- Forty-three percent veterans who requested appointments within the Veterans Affairs health system failed to receive the care they asked for, according to testimony from Government Affairs Office (GAO) Director of Healthcare Debra A. Draper. Fewer than 20% of the 150 consults reviewed by the office were conducted within 90 days, while 40% of physical therapy patients waited up to 152 days without “any apparent action” to schedule an appointment. The findings add to a troubling dossier of evidence suggesting deeply rooted problems in the way the VA system provides access to care despite its advanced electronic scheduling system and highly-regarded EHR.
Following an Office of the Inspector General (OIG) report identifying 1700 veterans who were left off the VA’s official electronic wait list at the Phoenix VA medical center and the results of an internal audit pinning the number of ignored or improperly allocated patients at 120,000 system-wide, Draper’s testimony to the House of Representatives’ Committee on Veterans Affairs delves deeper into the delays and abuses of the VA’s scheduling system that has outraged lawmakers and made several prominent heads roll.
The VA’s regulations require that all consult requests be reviewed within seven days of receipt and fully completed within 90 days. However, Draper says, due to a lack of standardized processes among VA facilities, officials “could not accurately determine whether patients actually received the care they needed, or if they received the care in a timely fashion.

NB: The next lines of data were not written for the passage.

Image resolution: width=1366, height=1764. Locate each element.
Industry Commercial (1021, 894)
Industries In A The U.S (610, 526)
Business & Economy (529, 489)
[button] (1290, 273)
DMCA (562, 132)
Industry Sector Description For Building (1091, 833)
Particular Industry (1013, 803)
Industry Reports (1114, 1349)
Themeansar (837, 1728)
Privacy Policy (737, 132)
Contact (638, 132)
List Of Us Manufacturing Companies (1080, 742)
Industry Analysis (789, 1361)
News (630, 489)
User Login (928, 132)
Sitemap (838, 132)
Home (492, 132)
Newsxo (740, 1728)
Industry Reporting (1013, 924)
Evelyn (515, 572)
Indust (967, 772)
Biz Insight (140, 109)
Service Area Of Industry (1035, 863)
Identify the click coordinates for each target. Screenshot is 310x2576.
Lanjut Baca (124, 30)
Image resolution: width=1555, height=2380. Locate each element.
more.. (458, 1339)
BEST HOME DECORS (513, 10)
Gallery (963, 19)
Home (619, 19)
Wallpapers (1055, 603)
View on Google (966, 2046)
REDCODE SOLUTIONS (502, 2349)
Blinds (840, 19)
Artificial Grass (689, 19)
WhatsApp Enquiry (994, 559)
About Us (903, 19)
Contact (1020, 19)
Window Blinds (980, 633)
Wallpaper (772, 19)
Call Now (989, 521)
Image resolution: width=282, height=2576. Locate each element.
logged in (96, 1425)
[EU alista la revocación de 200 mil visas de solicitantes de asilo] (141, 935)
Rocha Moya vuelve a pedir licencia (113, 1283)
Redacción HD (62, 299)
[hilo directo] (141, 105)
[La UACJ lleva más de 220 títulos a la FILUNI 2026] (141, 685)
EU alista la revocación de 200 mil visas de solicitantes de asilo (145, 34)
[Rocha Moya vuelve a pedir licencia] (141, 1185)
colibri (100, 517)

According to VHA officials, approximately 2 million consults (both clinical and administrative consults) were unresolved for more than 90 days.” Of the 150 consults reviewed for the GAO’s report, 21% were not initially reviewed within the first seven days of the request, she adds.
The report also reveals that poor coordination with non-VA healthcare providers led to the death of at least one patient who failed to receive necessary cardiac surgery following several delays, lost information, and appointments canceled by the VA. At one facility, Draper notes, eighteen patient appointments were canceled without clinical review on the same day that a task for addressing unresolved consults was due.
GAO determined that the VA did not adhere to its own business rules, limiting the usefulness of the system’s data in determining the true extent of wrongdoing throughout the VA’s healthcare facilities. “Ultimately, the lack of independent verification and documentation of how VA Medical Centers addressed these unresolved consults may have resulted in VHA consult data that inaccurately reflected whether patients received the care needed or received it in a timely manner,” Draper writes.
The report recommends that the VA take action to standardize its data reporting systems and consistently implement wait time procedures that accurately reflect the administration of patient care. The VA should also conduct routine internal reviews to ensure that staff members are adhering to regulations.
“It is important that VA assess the extent to which these actions are achieving improvements in medical appointment wait times and scheduling oversight as intended,” Draper concludes. “Ultimately, VHA’s ability to ensure and accurately monitor access to timely medical appointments is critical to ensuring quality health care to veterans, who may have medical conditions that worsen if access is delayed.”